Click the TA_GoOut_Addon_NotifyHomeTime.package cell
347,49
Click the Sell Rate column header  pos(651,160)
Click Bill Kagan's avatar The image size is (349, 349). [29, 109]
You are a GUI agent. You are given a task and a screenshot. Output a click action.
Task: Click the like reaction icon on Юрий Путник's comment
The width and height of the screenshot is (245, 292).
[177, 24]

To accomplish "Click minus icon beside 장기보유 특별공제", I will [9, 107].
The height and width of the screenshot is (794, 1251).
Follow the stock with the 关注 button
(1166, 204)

++++++

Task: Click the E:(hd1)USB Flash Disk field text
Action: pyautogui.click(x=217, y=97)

++++++

Work to complete
Above are the records; copy each line from them that includes the string "icon".

Task solution
Task: Click the like reaction icon on Юрий Путник's comment
To accomplish "Click minus icon beside 장기보유 특별공제", I will [9, 107].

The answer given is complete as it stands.